Justiça determina prazo para Volks reintegrar Rogerinho

Foram 55 dias de acampamento na portaria da fábrica da Volkswagen no ABC paulista, enfrentando sol forte, chuva e frio. Tantas dificuldades não foram em vão – foi divulgada no último dia 10 a sentença de um dos processos dos dois diretores do Sindicato dos Metalúrgicos do ABC, membros da Oposição/Conlutas, que foram arbitrariamente demitidos em fevereiro.

A Justiça reconheceu a garantia no emprego de Rogério Romancini, anulou sua demissão e determinou que a Volkswagen reintegre o metalúrgico ao local de trabalho até o dia 20 de maio. A sentença ainda determina que Volks terá que pagar todos os dias que Rogério ficou fora da fábrica.

A empresa deve recorrer, mas isso não vai apagar a importante vitória de todos os que em momento algum deixaram de acreditar na luta pela livre organização.

A ampla campanha exigindo a readmissão foi fundamental para que a Justiça determinasse a sentença. A realização de quatro protestos na fábrica do ABC, com a presença de deputados federais e estaduais, dezenas de dirigentes e organizações sindicais, e as centenas de mensagens enviadas por sindicatos exigindo a reintegração foram muito importantes. Além do ABC, foram realizados atos na fábrica da Volks em Resende (RJ).

O empenho da LIT (Liga Internacional dos Trabalhadores) na campanha internacional foi crucial para atingir Europa e América Latina. O apoio dos partidos de esquerda (PSTU, PSOL, POR) e a clara solidariedade dos trabalhadores do chão de fábrica, da Conlutas e de seus advogados também foram fundamentais.

Mas é preciso seguir com a campanha. Além do provável recurso da Volks, ainda não foi julgado o processo do outro diretor, Luiz Carlos da Silva, o “Biro-Biro”. Em todo o Brasil, entidades e trabalhadores continuam realizando atos de solidariedade, divulgando cartazes e enviando moções. No dia 18, Luiz Carlos e Rogerinho embarcariam para a Alemanha com o objetivo de denunciar as demissões e prosseguir com a campanha pela reintegração.

Papelão do sindicato
A atuação lamentável ficou por conta da executiva do Sindicato dos Metalúrgicos do ABC. Em nenhum momento a direção da entidade se envolveu na campanha para que os diretores do próprio sindicato voltassem a exercer suas funções.

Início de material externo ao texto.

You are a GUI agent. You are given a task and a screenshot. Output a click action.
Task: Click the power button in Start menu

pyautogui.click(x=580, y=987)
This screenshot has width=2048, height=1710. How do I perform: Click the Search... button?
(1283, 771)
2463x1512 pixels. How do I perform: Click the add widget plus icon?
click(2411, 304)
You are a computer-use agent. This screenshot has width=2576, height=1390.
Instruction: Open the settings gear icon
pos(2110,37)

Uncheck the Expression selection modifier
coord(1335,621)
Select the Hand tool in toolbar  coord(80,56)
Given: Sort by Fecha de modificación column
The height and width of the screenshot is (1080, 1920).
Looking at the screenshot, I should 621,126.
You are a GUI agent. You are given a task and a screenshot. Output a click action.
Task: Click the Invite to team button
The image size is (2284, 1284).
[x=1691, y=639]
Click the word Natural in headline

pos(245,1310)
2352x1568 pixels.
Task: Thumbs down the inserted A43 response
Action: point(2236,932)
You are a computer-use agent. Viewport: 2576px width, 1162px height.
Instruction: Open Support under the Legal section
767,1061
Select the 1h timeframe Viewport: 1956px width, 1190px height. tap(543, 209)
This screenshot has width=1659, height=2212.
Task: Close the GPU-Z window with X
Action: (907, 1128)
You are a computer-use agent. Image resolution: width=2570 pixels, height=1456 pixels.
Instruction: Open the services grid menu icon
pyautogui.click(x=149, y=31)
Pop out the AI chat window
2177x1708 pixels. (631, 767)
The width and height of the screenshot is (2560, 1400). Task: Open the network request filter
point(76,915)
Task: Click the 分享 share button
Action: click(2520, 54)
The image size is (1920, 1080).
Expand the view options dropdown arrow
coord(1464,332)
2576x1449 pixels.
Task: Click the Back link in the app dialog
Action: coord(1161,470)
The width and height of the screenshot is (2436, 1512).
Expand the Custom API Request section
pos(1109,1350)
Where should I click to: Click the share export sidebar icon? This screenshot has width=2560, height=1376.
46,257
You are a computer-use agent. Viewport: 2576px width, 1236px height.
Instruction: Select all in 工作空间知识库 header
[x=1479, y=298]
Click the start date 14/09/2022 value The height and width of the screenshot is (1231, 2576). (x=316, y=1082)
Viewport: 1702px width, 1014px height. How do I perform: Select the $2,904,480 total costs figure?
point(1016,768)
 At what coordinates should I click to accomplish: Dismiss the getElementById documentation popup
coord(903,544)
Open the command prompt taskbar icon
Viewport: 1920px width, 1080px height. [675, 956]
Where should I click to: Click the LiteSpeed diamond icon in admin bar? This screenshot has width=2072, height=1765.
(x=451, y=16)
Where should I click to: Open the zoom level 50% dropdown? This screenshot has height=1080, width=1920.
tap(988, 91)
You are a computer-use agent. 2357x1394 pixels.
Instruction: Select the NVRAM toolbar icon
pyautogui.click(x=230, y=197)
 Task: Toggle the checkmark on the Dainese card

Ficou claro que a direção do sindicato joga às cobras aqueles que não partilham de sua posição política. O presidente da entidade, José Lopez Feijóo, recentemente participou de uma assembléia de metroviários para prestar solidariedade à categoria, falou sobre as demissões dos diretores do Metrô de São Paulo, mas não disse uma palavra sobre os metalúrgicos demitidos na Volks.

A atitude de Feijóo contrasta com a de muitos metalúrgicos que comemoraram a conquista, distribuindo cópias da sentença no interior da fábrica.